Laguitte, con aspecto sombrío, no dijo nada. Burle no se atrevió a preguntarle. Durante unos instantes se buscaron en las tinieblas, intuyendo dónde estaba cada uno, tras lo cual retomaron el paso por las calles oscuras donde el agua corría como si se tratara del lecho de un río. Andaban así uno junto a otro, lejanos y enmudecidos; el mayor, sumido en su silencio, ya ni siquiera lanzaba juramentos. Sin embargo, como volvieron a pasar por la Place du Palais y el Café de Paris seguía iluminado, palmeó el hombro de Burle diciéndole:

—Como vuelvas a entrar en ese antro…

—¡No te preocupes! —respondió el capitán, antes de que acabara la frase.

Y le tendió la mano, pero Laguitte replicó:

—No, no, te acompaño hasta la puerta de tu casa. Así me aseguro que por lo menos esta noche no vuelves ahí.

Continuaron andando hasta la calle de Récollets, donde ambos ralentizaron el paso. Ya frente a su puerta, el capitán, tras haber sacado su llave del bolsillo, por fin se decidió a preguntar:

—¿Y bien?

—¡Y bien! —repitió el mayor con rudeza—. Soy tan canalla como tú… Sí, he cometido una canallada… ¡Ay! ¡Maldita sea! ¡Vete al diablo! Nuestros soldados seguirán comiendo vaca podrida durante los próximos tres meses.
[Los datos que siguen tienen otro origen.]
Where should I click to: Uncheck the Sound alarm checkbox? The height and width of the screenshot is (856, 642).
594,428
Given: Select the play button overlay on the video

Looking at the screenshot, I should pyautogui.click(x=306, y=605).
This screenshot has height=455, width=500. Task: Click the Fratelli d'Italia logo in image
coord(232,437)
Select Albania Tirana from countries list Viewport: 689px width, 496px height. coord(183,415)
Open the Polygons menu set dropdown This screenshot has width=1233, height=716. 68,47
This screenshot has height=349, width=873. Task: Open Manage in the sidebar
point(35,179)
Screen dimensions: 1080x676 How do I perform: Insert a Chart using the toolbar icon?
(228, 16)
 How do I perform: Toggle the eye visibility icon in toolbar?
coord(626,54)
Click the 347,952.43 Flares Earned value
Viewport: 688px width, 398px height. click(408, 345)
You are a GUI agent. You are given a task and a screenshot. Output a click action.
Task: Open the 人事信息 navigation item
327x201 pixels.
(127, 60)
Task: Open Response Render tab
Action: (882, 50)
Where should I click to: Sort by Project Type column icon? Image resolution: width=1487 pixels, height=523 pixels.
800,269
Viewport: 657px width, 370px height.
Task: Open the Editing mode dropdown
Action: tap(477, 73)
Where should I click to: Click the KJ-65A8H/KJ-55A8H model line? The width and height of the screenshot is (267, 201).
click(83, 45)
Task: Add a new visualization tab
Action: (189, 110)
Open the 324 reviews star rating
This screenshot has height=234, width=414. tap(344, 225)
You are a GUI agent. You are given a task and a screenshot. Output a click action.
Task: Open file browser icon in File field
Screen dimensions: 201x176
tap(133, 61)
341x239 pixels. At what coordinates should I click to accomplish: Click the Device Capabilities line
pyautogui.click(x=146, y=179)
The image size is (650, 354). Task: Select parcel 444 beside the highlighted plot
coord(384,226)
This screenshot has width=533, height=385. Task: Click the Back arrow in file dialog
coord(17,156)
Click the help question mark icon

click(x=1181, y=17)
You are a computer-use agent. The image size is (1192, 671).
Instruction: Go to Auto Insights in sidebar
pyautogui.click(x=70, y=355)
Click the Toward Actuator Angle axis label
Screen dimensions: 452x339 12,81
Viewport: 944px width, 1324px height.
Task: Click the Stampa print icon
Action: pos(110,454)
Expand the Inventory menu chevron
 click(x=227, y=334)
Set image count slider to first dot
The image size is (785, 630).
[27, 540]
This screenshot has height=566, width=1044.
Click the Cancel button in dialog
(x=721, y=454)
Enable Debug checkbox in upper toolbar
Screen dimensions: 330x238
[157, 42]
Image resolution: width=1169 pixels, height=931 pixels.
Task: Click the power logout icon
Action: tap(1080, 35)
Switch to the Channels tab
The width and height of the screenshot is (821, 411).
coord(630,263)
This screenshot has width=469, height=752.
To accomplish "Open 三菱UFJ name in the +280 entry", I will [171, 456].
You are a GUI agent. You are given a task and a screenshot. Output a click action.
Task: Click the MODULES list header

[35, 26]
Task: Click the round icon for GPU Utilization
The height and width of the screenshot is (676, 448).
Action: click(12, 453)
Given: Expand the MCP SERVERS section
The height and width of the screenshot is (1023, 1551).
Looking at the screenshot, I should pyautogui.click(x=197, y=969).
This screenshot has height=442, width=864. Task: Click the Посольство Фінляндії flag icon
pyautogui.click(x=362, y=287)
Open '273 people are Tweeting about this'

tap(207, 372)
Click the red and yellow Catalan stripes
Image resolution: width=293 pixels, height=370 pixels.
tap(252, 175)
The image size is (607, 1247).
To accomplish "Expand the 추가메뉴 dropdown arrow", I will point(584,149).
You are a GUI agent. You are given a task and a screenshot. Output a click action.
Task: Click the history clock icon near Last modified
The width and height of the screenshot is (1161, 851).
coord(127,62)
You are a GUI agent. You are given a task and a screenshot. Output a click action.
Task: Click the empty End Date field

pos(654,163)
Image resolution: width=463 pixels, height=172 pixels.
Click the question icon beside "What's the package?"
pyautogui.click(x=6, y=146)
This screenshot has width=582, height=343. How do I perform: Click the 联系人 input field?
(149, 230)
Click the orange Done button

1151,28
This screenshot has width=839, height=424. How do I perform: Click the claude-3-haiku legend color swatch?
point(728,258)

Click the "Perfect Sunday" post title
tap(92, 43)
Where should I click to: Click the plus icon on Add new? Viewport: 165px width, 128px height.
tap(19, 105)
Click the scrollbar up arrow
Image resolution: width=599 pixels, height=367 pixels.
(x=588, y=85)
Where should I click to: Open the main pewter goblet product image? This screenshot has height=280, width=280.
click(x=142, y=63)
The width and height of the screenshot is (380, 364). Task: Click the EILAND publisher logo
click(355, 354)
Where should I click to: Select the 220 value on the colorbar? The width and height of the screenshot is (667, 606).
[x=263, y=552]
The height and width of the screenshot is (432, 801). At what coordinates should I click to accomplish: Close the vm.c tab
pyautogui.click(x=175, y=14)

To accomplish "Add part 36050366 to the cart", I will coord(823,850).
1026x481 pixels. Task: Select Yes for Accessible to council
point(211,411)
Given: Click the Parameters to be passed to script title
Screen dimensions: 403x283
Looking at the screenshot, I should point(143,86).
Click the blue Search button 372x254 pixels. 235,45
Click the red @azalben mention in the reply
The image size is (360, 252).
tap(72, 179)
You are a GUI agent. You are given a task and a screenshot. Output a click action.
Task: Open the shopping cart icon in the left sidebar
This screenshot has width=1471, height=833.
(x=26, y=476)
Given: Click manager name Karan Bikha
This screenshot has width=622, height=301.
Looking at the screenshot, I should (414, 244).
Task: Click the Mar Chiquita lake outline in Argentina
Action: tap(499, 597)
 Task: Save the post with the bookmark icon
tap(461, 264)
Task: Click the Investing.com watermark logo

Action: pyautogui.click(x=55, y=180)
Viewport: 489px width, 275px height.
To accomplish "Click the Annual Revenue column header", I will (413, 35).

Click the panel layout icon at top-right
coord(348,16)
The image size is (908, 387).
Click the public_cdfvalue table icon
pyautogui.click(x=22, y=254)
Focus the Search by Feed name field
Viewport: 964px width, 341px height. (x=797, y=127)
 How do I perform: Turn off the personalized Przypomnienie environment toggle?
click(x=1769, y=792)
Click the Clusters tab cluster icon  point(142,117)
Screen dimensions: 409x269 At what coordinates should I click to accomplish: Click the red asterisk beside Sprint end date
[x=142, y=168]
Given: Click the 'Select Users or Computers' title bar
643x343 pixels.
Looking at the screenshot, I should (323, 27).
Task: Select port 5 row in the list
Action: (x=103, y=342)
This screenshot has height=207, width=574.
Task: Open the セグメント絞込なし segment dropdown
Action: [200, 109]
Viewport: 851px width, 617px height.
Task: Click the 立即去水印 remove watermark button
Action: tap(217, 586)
Y le explicó que Gagneux, el muy sinvergüenza, era un sibilino que, poco a poco, se había llevado el gato al agua: no iba a ir a hablar con el coronel, incluso iba a perdonar los dos mil francos sustituyendo los recibos falsos por verdaderos firmados por él, a cambio de que el mayor le garantizara la próxima adjudicación del suministro de carne. El asunto estaba cerrado. «¿Qué te parece? —lanzó Laguitte—. ¡Ya tiene que ganar, el muy canalla, para soltarnos tan alegremente dos mil francos!»

Burle, mudo de emoción, había aferrado las manos del mayor. Tan sólo fue capaz de balbucear unos confusos agradecimientos. La indecencia que acababa de cometer su amigo para salvarlo le había llegado al corazón.

El mayor gruñó: «Es la primera vez que hago algo parecido. Pero había que hacerlo… ¡Qué diablos! Mira que no tener ni dos mil francos ahorrados… Es para cogerle asco al juego y no volver a tocar ni una carta. ¡Peor para mí! Si es que no tengo ni donde caerme muerto… Pero escucha: ¡como vuelvas a hacer algo parecido, la próxima vez no te va a ayudar ni el propio Belcebú!».

El capitán lo abrazó y entró en su casa. El mayor permaneció un momento ante su puerta para asegurarse de que se acostara. Sonaron las doce y la lluvia seguía barriendo la oscura ciudad, así que se dirigió dificultosamente hacia su casa. Estaba apenado por la suerte de sus hombres. Se detuvo para decir en alto, en un tono lleno de piadosa ternura: «¡Pobres diablos! ¡Van a tener que comer vaca reseca por dos mil francos!».